My grandpa passed away a few years before I was old enough to hunt, but he left me all of his guns. I don’t know if he ever got to hunt with this Ithaca 16 gauge model 37 “featherweight”. It has a long, smoothbore barrel and it kicks harder than any other weapon I own.
I have been hunting his old farm, where my parents now live, for the last 41 years. The hunting over there had been rather poor, most of that time, as it had been overrun with tresspassers, and lacking in deer. I may have taken 3-4 thru the lean years.
The situation over there improved markedly, about (6) years ago, when an energetic neighbor bought the overgrown field behind my parent’s woods. He posted and patrols it aggressively, driving out all the “aborigins” (folks I don’t know).
We usually go up to our in-laws place in the Adirondacks over the long Thanksgiving weekend, but it was our turn to host my immediate family that year. My wife made the best meal ever, stuffing a turkey with a button buck roast for me. That little buck was also taken that year from my new cherry tree blind on grandpas old farm.
I had passed up a four pointer over there, in my “opening day”, swamp-edge, small, uncomfortable hang-on stand, and again later that day from my plot-edge cherry tree blind. Thanksgiving morning, I didn’t see anything in a short, pre-feast hunt back behind our house, nor did I see anything at home that evening or the following morning.
Later that afternoon, I drove back over to my parents place (We had decided to delay our trip up to the in-laws in the Adirondacks until the following weekend). I wiped some Evercalm on my boots, and walked thru the woods to my cherry tree blind.
There was a light dusting of snow on the ground, and steady but light snow falling. I had brought grandpas old gun, because I didn’t expect to need the extended range of my scoped Marlin 512 from that stand.
Ive always been a real stickler for “the rules” and have always unloaded my gun at the second of sundown. I always looked that time up for the local area, which is especially easy now, with smart phones. This was the first year that we were allowed to hunt until 30 minutes past sunset.
Visibility was still pretty good, at 5 minutes past sunset with the snow cover, when I saw a deer moving steadily thru the back of the woods. Unlike previous years, my gun was still loaded.
As the deer got closer, the large, light-colored rack soon indicated that he was a “shooter” (3 or more points on a side or definite 2.5 yr plus for me during the first half of the seasons) so I got ready for a shot.
I stopped loooking at his antlers and concentrated on his shoulder area. When he reached the trail I had walked in, he stopped and stood still with his head behind one big tree and his back end behind another.
He must have been stopped by the smell of the Evercalm that I had wiped on my boots. Fortunately, he stood still for several seconds because I had to wipe the snow out of my ancient 1.5 Weaver scope with my glove.

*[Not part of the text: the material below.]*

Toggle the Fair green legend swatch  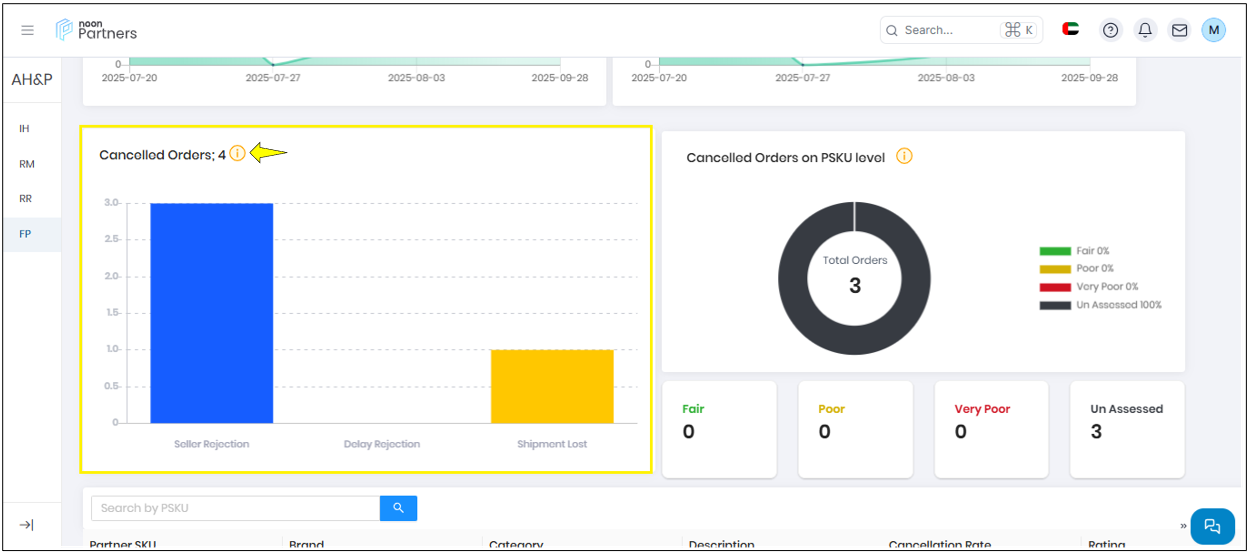pos(1055,251)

I held the crosshairs as close to the front tree as I dared, and squeezed off a shot. He “mule kicked” and bolted off into the very heavy cover, towards the swamp in the back of the woods. I let loose with another running shot or two, until he disappeared. That old Ithaca cycles smoother than any other deer gun I have used.
My parents heard the shots and called to see if I got one. I replied that I probably did, and asked them to bring back the side by side and a flashlight.

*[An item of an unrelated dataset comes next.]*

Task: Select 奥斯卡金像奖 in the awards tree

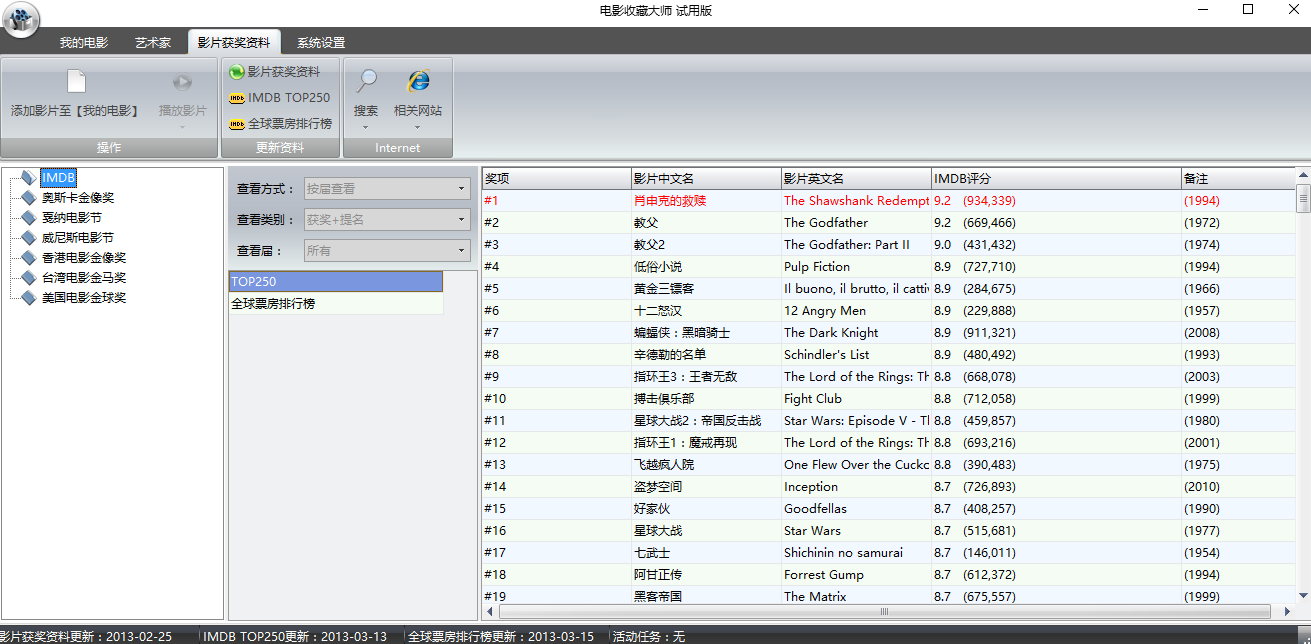Action: point(77,198)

I got down and walked over to where I last saw the buck. There was enough blood on the tracks to make for a fairly easy, 50 or so yard, blood trail and recovery.
I would have got a shoulder mount of this deer, had I killed him before the rut, and he still had all 11 of his original antler points. An 11 pointer is the only one that I’m missing in my collection of 6-12. I had no need another “9”, and I saved some cash with a “free” power-washer euro.
This one even saved me the 16 gauge Remington slugger that got him. It got stopped by his hide on the way out, and fell out while I was skinning him. That autopsy showed that my parting shot(s) were clean missed.
I thought about melting that slug down for bucktail jigs, but decided to press it back into one of the empties instead, for an “antler ornament”. His lower jaw hangs on the other side.
There was a lot of meat on that one, and he had a belly full of corn when I gutted him. We just finished the last pack of grind a few days ago, and still have 2-3 vacuum sealed butt roasts from him left in the freezer.